* Provided passage *
=-=-=-=-=
With tears in their eyes, mothers of children who died in Brazil’s worst environmental disaster – the 2015 Mariana dam collapse – demanded justice for their loved ones as submissions in their London lawsuit came to an end on Thursday.
Nineteen people were killed when the Mariana dam in south-eastern Brazil collapsed and unleashed a wave of toxic sludge, leaving thousands homeless, flooding forests and polluting the Doce River.
The dam was owned by Samarco, a joint venture between the Brazilian mining firm Vale, and the Anglo-Australian BHP, the world’s biggest miner by market value.
“It was the day that destroyed my life … the day that took away my son,” Gelvana Silva, 37, said outside the high court in London. She lost her seven-year-old son, Thiago, in the flood.
More than 600,000 Brazilians, 46 local governments and about 2,000 businesses are suing BHP over the disaster in a lawsuit worth up to £36bn.
The lawsuit, one of the largest in English legal history, began in October and ended on Thursday with closing submissions.
“I will produce a judgment as soon as I can,” the judge, Finola O’Farrell, said as she announced the end of the trial.
Pamela Fernandes, 31, lost her five-year-old daughter, Manu. “The memories of Manu are always with me … it’s very difficult,” she said.
Fernandes, who like Silva wore a T-shirt bearing her late child’s picture, said: “I want justice so that I can be at peace, so that my daughter can be at peace.”
=-=-=-=-=
* Data extracts *
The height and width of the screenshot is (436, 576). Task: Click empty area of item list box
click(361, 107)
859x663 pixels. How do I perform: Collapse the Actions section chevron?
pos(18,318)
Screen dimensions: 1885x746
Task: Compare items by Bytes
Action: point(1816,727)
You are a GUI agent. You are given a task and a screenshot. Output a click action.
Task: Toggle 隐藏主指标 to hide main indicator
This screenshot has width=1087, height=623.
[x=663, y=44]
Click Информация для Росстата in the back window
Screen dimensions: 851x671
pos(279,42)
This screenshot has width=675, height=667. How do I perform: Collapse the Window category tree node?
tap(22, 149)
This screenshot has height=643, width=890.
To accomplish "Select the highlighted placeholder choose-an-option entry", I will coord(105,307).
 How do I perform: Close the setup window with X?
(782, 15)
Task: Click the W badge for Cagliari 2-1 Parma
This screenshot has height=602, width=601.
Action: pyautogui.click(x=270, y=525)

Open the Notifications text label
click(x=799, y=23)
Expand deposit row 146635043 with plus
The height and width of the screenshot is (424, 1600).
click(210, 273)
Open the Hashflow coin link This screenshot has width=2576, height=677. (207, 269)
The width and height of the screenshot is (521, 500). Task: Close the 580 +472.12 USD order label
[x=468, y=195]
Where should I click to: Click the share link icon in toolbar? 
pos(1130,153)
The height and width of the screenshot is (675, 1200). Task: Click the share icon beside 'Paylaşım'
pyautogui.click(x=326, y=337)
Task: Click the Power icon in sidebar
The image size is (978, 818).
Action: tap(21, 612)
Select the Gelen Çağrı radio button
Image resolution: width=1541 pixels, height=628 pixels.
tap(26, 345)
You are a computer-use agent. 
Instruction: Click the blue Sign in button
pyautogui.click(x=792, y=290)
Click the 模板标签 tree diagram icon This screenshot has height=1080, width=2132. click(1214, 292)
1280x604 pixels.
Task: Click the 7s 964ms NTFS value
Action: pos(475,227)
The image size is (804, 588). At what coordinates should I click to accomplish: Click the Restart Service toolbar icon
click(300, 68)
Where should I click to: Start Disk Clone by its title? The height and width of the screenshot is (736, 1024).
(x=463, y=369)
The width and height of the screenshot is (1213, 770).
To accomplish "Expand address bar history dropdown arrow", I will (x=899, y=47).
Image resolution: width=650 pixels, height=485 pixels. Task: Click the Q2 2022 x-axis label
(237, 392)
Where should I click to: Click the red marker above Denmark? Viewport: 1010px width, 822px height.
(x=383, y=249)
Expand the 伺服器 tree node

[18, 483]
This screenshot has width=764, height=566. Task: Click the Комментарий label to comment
=-=-=-=-=
* Brief *
Using the article on the Mariana dam lawsuit, answer these:
(a) How many people were killed when the dam collapsed?
(b) Which two companies formed the joint venture Samarco?
(c) How old was Pamela Fernandes's daughter, Manu?

* Expected answer *
(a) Nineteen
(b) Vale and BHP
(c) Five years old